Coffee Beans – From Picking To Roasting

Harvesting Coffee Cherries

The seeds from cherry-like fruits are what we call coffee beans. When the cherries on coffee trees are ripe and ready to pick, they start out yellow, then turn orange, and finally turn bright red. Checkout San Francisco Coffee for more info.

Coffee cherries grow in clusters along tree branches. The exocarp is the bitter and thick skin of the cherry. The fruit underneath, the mesocarp, is extremely sweet and has a texture similar to that of a grape. Then there’s the Parenchyma, a sticky, honey-like coating that covers the beans inside the coffee cherry. The endocarp, a protective parchment-like envelope for green coffee beans that also has a final membrane called the spermoderm or silver skin, protects the beans.

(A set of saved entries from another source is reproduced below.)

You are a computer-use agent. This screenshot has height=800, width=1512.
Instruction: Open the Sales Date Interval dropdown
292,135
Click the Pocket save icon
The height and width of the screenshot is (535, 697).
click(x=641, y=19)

On average, one coffee harvest occurs per year, the timing of which is determined by the geographic zone of cultivation. South of the Equator, coffee is harvested in April and May, while north of the Equator, coffee is harvested later in the year, from September onwards.

Coffee is usually selected by hand in one of two methods. Cherries can be stripped from the branch all at once or one by one using the selective picking process, which ensures that only the ripest cherries are harvested.

Processing of Coffee Cherries

They must be processed as soon as possible after being picked. Coffee pickers will pick 45 to 90 kilogrammes of cherries each day, but only about 20% of that weight is the actual coffee bean. Either of two methods can be used to process the cherries.

The Dry Method

This is the simplest and most cost-effective method, which involves laying out the harvested coffee cherries to dry in the sun. They are left in the sunshine for 7-10 days and are turned and raked on a regular basis. If the moisture content of the coffee cherries is reduced to 11%, the shells will brown and the beans will rattle around inside the cherry.